→ What to work on
Convert every line of the entries below into a Markdown table with the columns "No." and "Line," giving each line its own row numbered in sequence and omitting blank lines.

Entries from a pointing dataset:
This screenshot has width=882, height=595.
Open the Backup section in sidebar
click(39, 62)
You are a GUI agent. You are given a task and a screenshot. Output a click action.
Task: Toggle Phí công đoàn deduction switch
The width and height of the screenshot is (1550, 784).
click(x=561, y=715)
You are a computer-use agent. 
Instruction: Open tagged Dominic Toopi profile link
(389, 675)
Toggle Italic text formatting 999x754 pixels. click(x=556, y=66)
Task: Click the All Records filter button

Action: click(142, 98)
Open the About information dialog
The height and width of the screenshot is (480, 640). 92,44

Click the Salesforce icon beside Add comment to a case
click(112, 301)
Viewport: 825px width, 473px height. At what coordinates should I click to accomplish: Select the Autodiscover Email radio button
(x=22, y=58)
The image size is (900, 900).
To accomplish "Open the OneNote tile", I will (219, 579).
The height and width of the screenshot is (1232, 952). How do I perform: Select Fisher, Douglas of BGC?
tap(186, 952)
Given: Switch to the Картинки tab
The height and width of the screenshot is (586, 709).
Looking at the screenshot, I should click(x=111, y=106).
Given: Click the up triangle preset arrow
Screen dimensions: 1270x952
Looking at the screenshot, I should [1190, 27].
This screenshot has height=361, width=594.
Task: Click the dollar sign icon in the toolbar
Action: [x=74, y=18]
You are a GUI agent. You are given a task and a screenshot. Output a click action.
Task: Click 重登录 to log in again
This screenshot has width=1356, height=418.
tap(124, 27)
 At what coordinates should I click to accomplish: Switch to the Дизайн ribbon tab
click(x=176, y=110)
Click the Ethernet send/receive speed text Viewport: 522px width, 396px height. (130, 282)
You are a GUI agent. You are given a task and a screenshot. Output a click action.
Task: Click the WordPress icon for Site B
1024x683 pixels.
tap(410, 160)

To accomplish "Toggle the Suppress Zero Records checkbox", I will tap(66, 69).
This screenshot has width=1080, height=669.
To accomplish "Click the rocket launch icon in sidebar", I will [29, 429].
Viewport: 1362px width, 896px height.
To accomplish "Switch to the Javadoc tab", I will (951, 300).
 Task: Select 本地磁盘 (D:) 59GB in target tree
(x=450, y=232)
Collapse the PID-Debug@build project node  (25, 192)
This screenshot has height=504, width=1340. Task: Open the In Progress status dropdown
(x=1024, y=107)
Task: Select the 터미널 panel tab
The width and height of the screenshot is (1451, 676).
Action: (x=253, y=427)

→ Output
| No. | Line |
|---|---|
| 1 | This screenshot has width=882, height=595. |
| 2 | Open the Backup section in sidebar |
| 3 | click(39, 62) |
| 4 | You are a GUI agent. You are given a task and a screenshot. Output a click action. |
| 5 | Task: Toggle Phí công đoàn deduction switch |
| 6 | The width and height of the screenshot is (1550, 784). |
| 7 | click(x=561, y=715) |
| 8 | You are a computer-use agent.  |
| 9 | Instruction: Open tagged Dominic Toopi profile link |
| 10 | (389, 675) |
| 11 | Toggle Italic text formatting 999x754 pixels. click(x=556, y=66) |
| 12 | Task: Click the All Records filter button |
| 13 | Action: click(142, 98) |
| 14 | Open the About information dialog |
| 15 | The height and width of the screenshot is (480, 640). 92,44 |
| 16 | Click the Salesforce icon beside Add comment to a case |
| 17 | click(112, 301) |
| 18 | Viewport: 825px width, 473px height. At what coordinates should I click to accomplish: Select the Autodiscover Email radio button |
| 19 | (x=22, y=58) |
| 20 | The image size is (900, 900). |
| 21 | To accomplish "Open the OneNote tile", I will (219, 579). |
| 22 | The height and width of the screenshot is (1232, 952). How do I perform: Select Fisher, Douglas of BGC? |
| 23 | tap(186, 952) |
| 24 | Given: Switch to the Картинки tab |
| 25 | The height and width of the screenshot is (586, 709). |
| 26 | Looking at the screenshot, I should click(x=111, y=106). |
| 27 | Given: Click the up triangle preset arrow |
| 28 | Screen dimensions: 1270x952 |
| 29 | Looking at the screenshot, I should [1190, 27]. |
| 30 | This screenshot has height=361, width=594. |
| 31 | Task: Click the dollar sign icon in the toolbar |
| 32 | Action: [x=74, y=18] |
| 33 | You are a GUI agent. You are given a task and a screenshot. Output a click action. |
| 34 | Task: Click 重登录 to log in again |
| 35 | This screenshot has width=1356, height=418. |
| 36 | tap(124, 27) |
| 37 |  At what coordinates should I click to accomplish: Switch to the Дизайн ribbon tab |
| 38 | click(x=176, y=110) |
| 39 | Click the Ethernet send/receive speed text Viewport: 522px width, 396px height. (130, 282) |
| 40 | You are a GUI agent. You are given a task and a screenshot. Output a click action. |
| 41 | Task: Click the WordPress icon for Site B |
| 42 | 1024x683 pixels. |
| 43 | tap(410, 160) |
| 44 | To accomplish "Toggle the Suppress Zero Records checkbox", I will tap(66, 69). |
| 45 | This screenshot has width=1080, height=669. |
| 46 | To accomplish "Click the rocket launch icon in sidebar", I will [29, 429]. |
| 47 | Viewport: 1362px width, 896px height. |
| 48 | To accomplish "Switch to the Javadoc tab", I will (951, 300). |
| 49 |  Task: Select 本地磁盘 (D:) 59GB in target tree |
| 50 | (x=450, y=232) |
| 51 | Collapse the PID-Debug@build project node  (25, 192) |
| 52 | This screenshot has height=504, width=1340. Task: Open the In Progress status dropdown |
| 53 | (x=1024, y=107) |
| 54 | Task: Select the 터미널 panel tab |
| 55 | The width and height of the screenshot is (1451, 676). |
| 56 | Action: (x=253, y=427) |